Ne kadar üzülsek yeridir. Sen ki bir idealin peşindeydin. Tevhid, adalet, tevhid, emir bi’l-ma‘rûf nehiy ani’l-münker; va‘d
ve vaîd gibi yüce ilkelerin vardı. İslam inancını savunmak senin varlığının
gayesi idi. “ashâbü’l-adl ve’t-tevhîd,
adliyye, ehl-i adl, ehl-i hak, el-fırkatü’n-nâciye” gibi kendine benimsediğin
ne güzel adların vardı. İtizalin basit bir Üstad’dan ayrılma ile izah edilemezdi.
Belli ki bir yanlış gidişat vardı ve sen o gidişattan ayrılıyordun.

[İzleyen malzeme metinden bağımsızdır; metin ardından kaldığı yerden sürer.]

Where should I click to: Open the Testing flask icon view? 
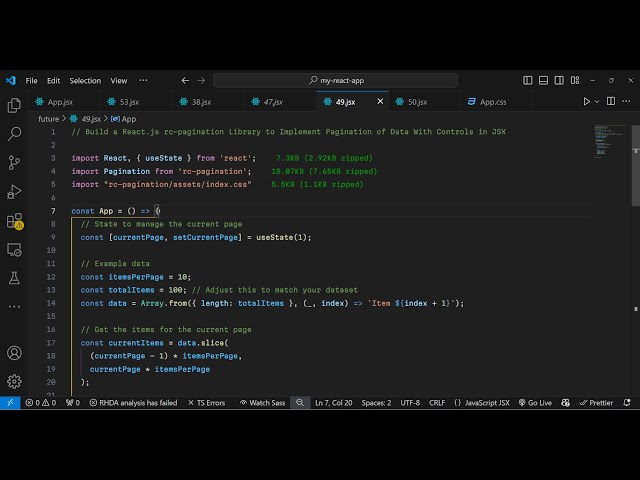click(14, 278)
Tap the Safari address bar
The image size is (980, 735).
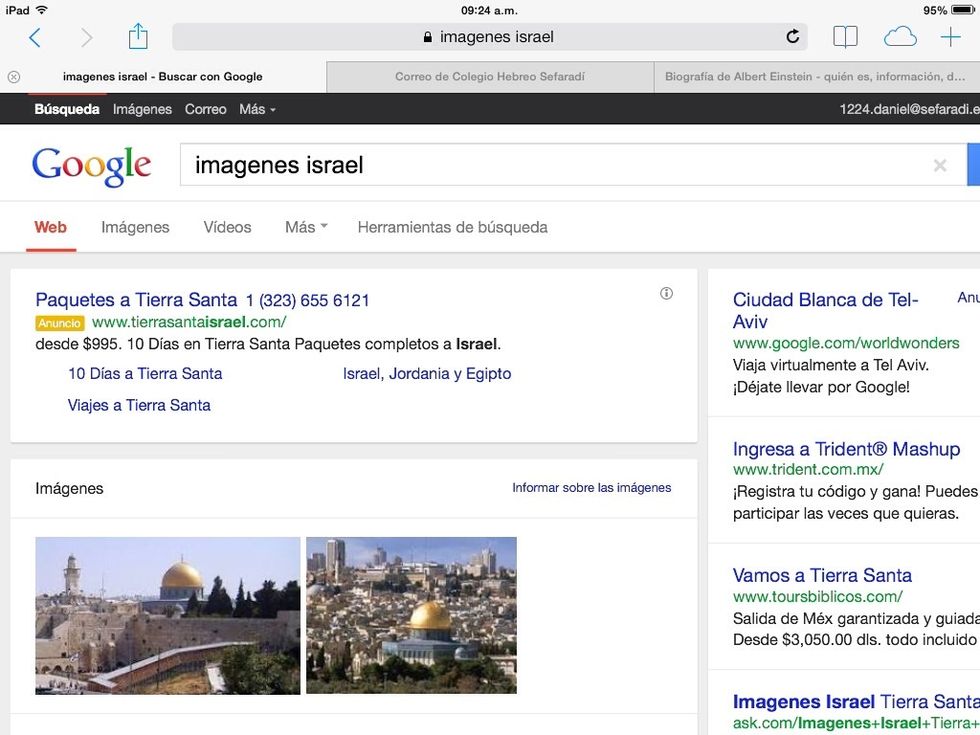(490, 37)
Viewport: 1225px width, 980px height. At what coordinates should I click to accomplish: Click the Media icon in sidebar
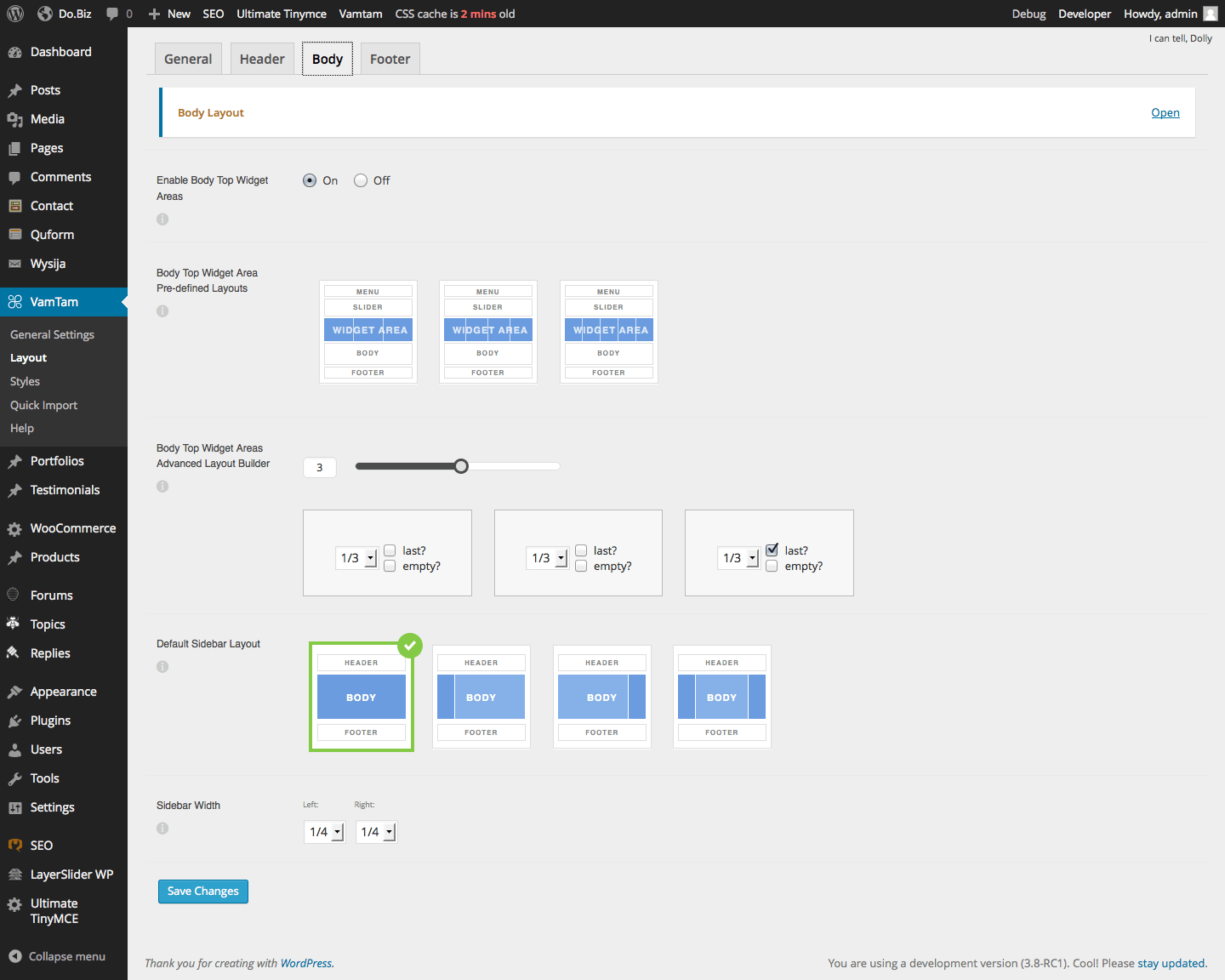pyautogui.click(x=14, y=120)
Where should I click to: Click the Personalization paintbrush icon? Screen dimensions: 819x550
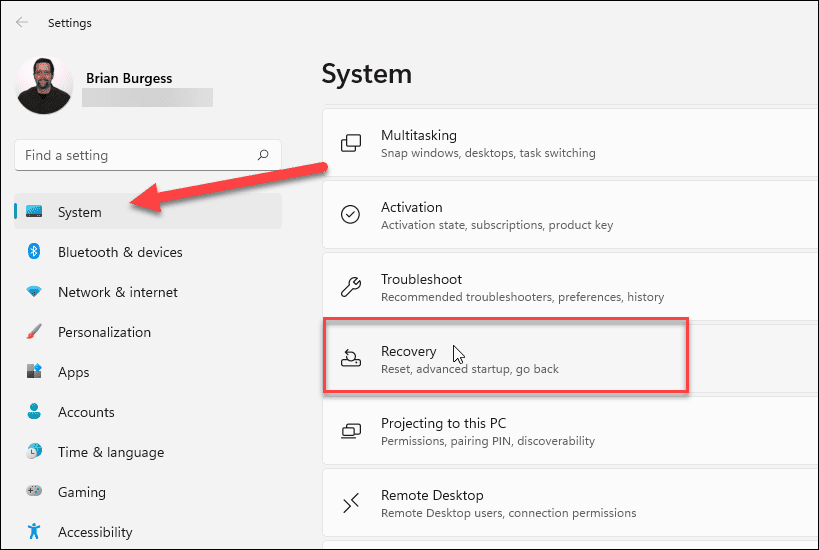(34, 332)
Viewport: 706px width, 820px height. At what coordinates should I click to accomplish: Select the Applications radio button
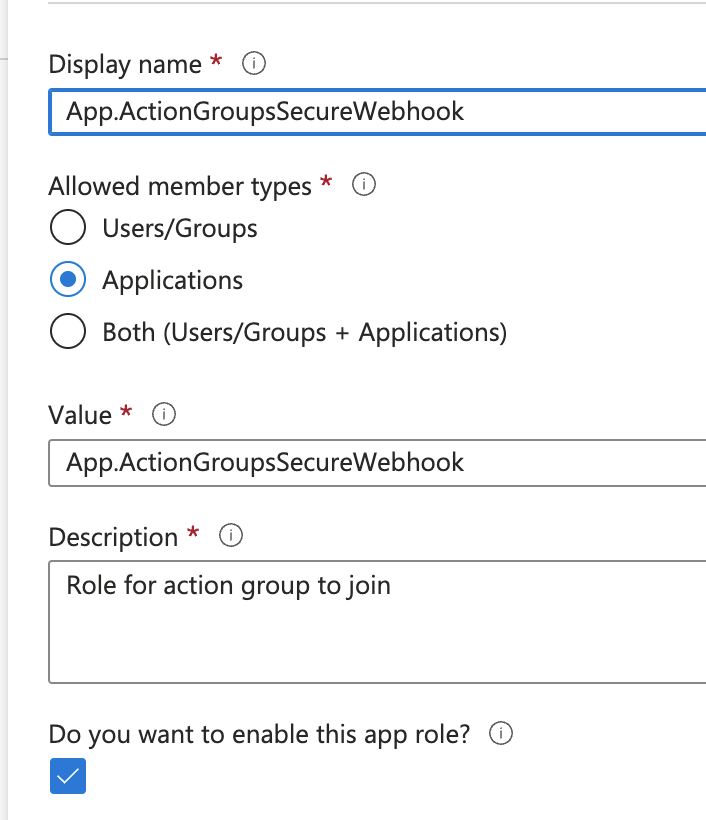tap(68, 279)
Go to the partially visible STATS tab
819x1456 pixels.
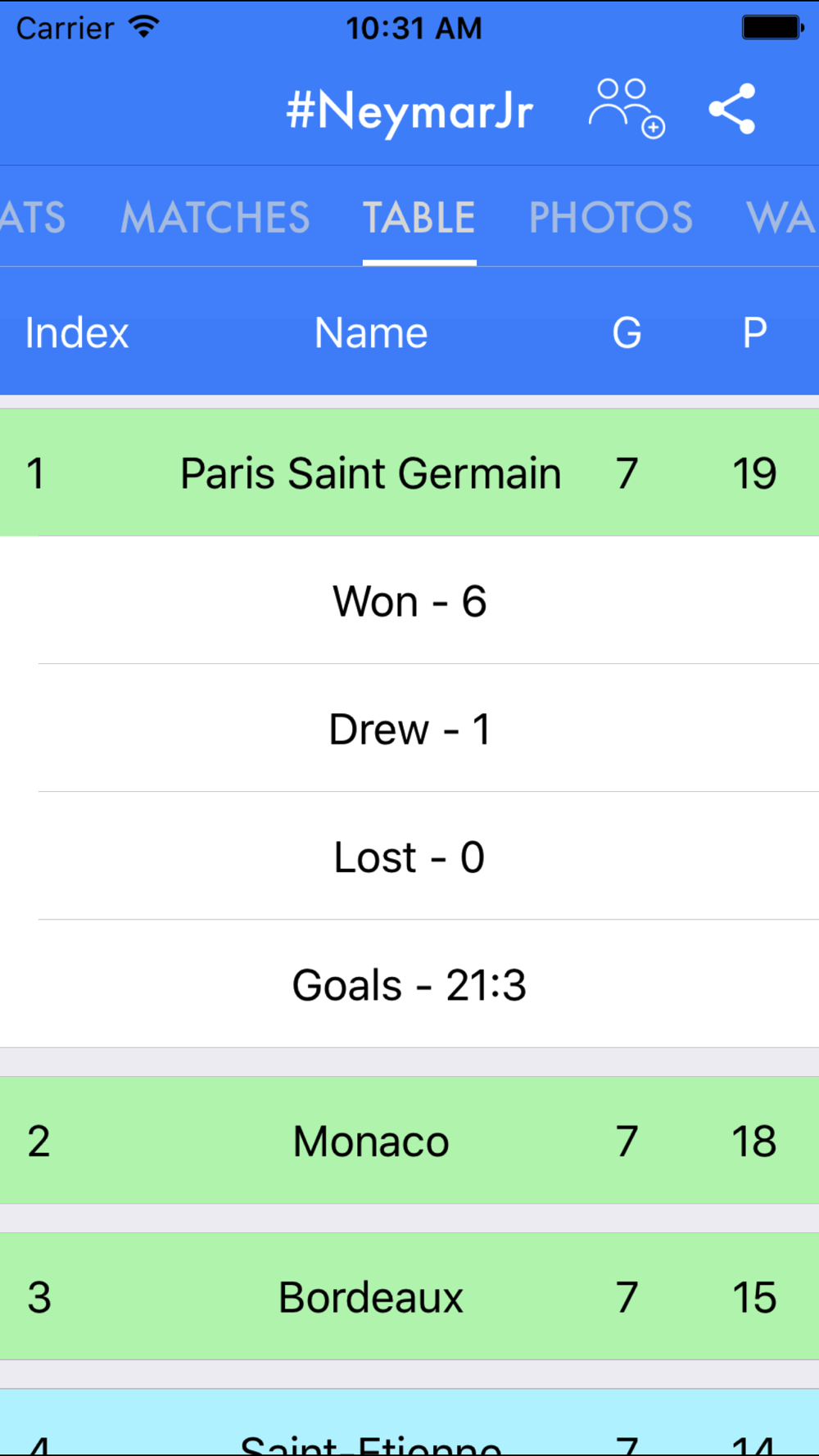(x=33, y=217)
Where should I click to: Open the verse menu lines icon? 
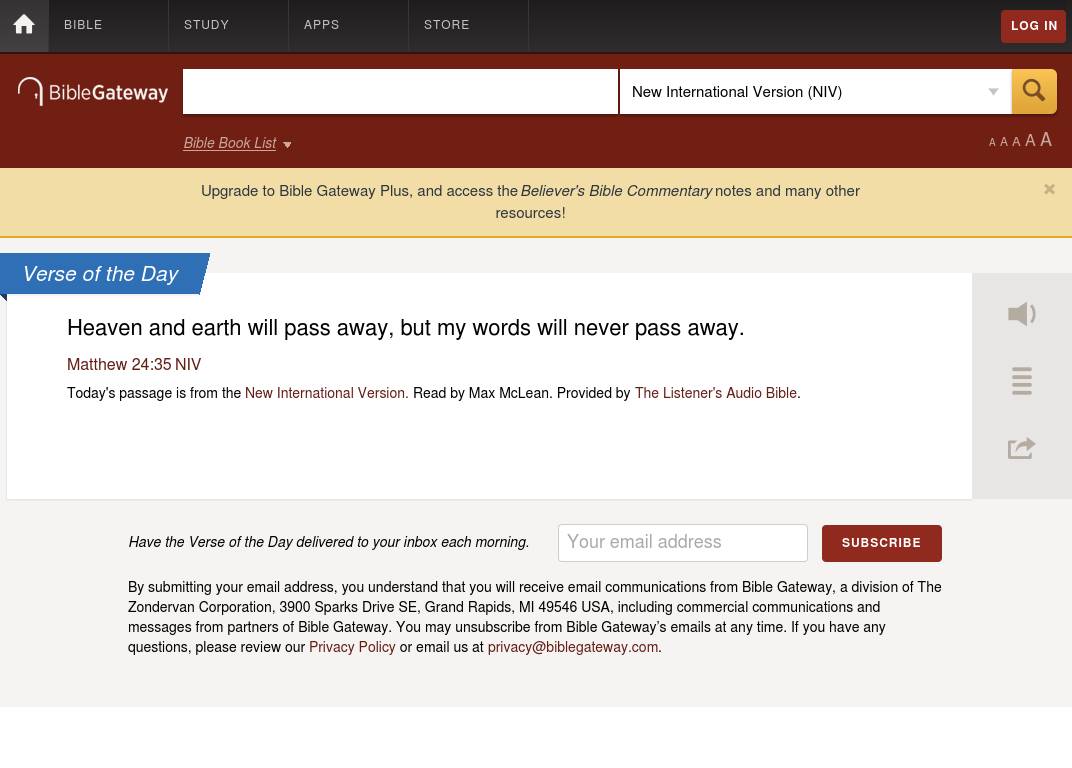pos(1021,381)
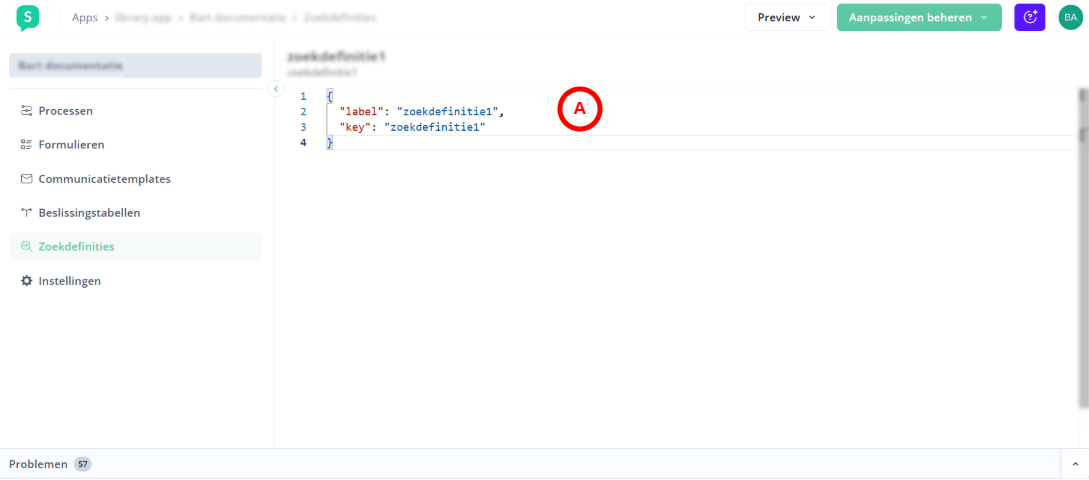Open the purple assistant icon button
The width and height of the screenshot is (1089, 480).
[x=1029, y=17]
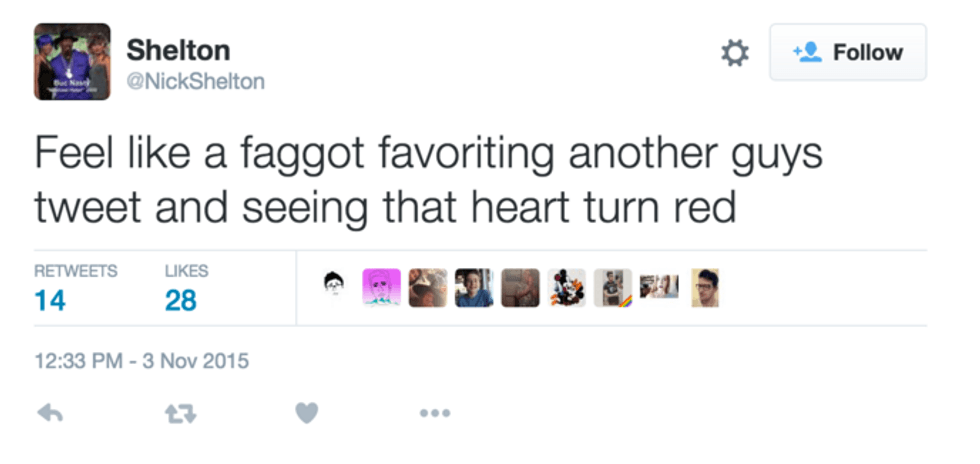View the 28 likes list

click(181, 299)
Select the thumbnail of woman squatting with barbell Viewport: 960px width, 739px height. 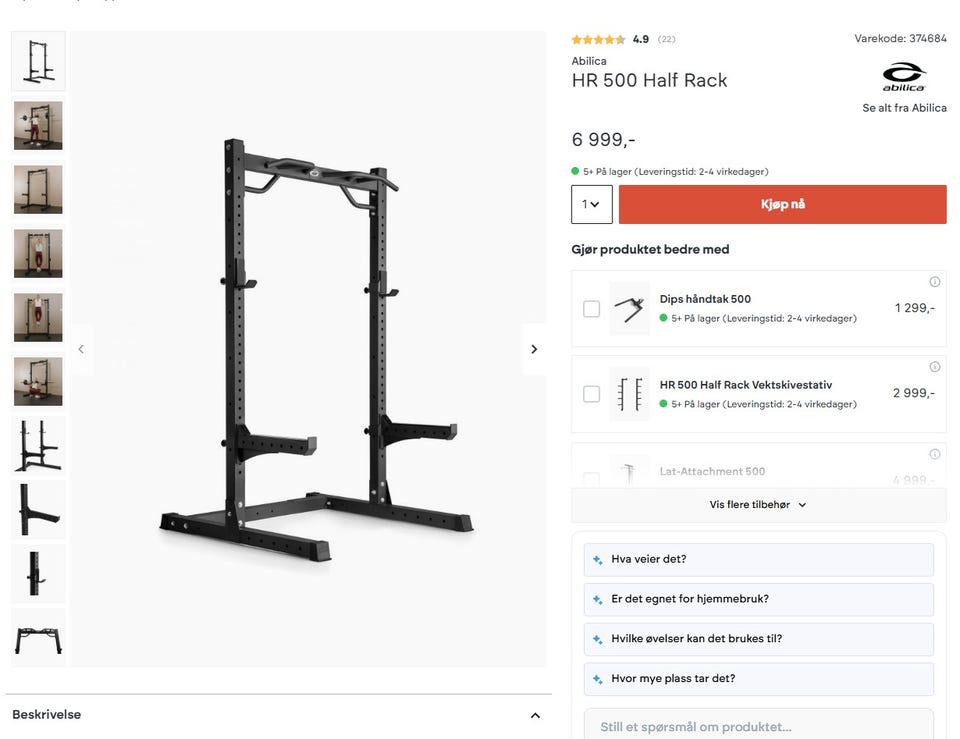pyautogui.click(x=38, y=381)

İktidarların meşrulaştırılması gibi bir kaygın yoktu. Hidayetin birinci ayağı
olan aklı, Allah’ın insanlığa en büyük lütfu ve yeryüzünde kendisini halife
kılmaya liyakatli kılan yegane özelliği olan akıl sahibi olmasını önemsedin,
insanı aklı ile yücelttin. Sem’i anlarken, yorumlarken hep aklını kullandın. Onu
kimseye iğreti vermedin, kimsenin körü körüne pişine gitmedin. İnsanı insan
eden aklıydı ve Vahiy ancak akıllı olanları muhatap alırdı. Şerî cüzî hükümlerin
ancak Resuller tarafından vahiy yoluyla bilinebileceğini, ama buna mukabil insanın her zaman yanında taşıdığı akıl
delili ile Allah’ın varlığını, birliğini, hikmetini bilmesinin zorunlu olduğunu
kabul ederdin. Senin varlığın diğer insanları da bir anlamda hizaya getiriyor; akıl
ve nakil arasında olması gereken denge ideali bir süreç halinde gerçekleşme
yoluna girmiş bulunuyordu.
Ne zaman ki sırtını iktidara
yasladın ve görüşlerini devlet zoruyla insanlara dayatmaya kalkıştın, işte o
zaman büyü bozuldu. Mihne adı verilen bu süreçte masum insanların sırf
düşüncelerinden dolayı işkence görmesine
sebep oldun. Haksızlık ettin ve zulme sebep oldun. Sonunda iktidardaki
zihniyetin değişmesiyle daha dün senin ümüğünü sıktığın insanlar, mazlum
olmanın kendilerine kazandırdığı büyük halk desteğinin avantajıyla senin
ümüğünü sıktılar. Ve sen artık İslam Medeniyetinin en kurucu aktörlerinden biri
olarak sahnede yoktun. Ve hala yoksun.
Çok yazık oldu.
İslam düşüncesinin ilerlemesi önünde senin sebebiyet verdiğin bu olaylar
en büyük engeli oluşturdu. Artık islam
düşünce terazisinin akıl kefesini oluşturan gözü boştu ve nakil aklı iyice
boğar olmuştu.
Şimdi yokluğunu daha çok arar olduk. Hiçbir düşünce ölmez, illa ki tarihin unutulan sayfalarında da olsa
varlığını bir şekilde sürdürür. Sanırım bir basübadelmevt ile yeniden
dirilişini bekleyebiliriz ve buna gerçekten çok ihtiyacımız var.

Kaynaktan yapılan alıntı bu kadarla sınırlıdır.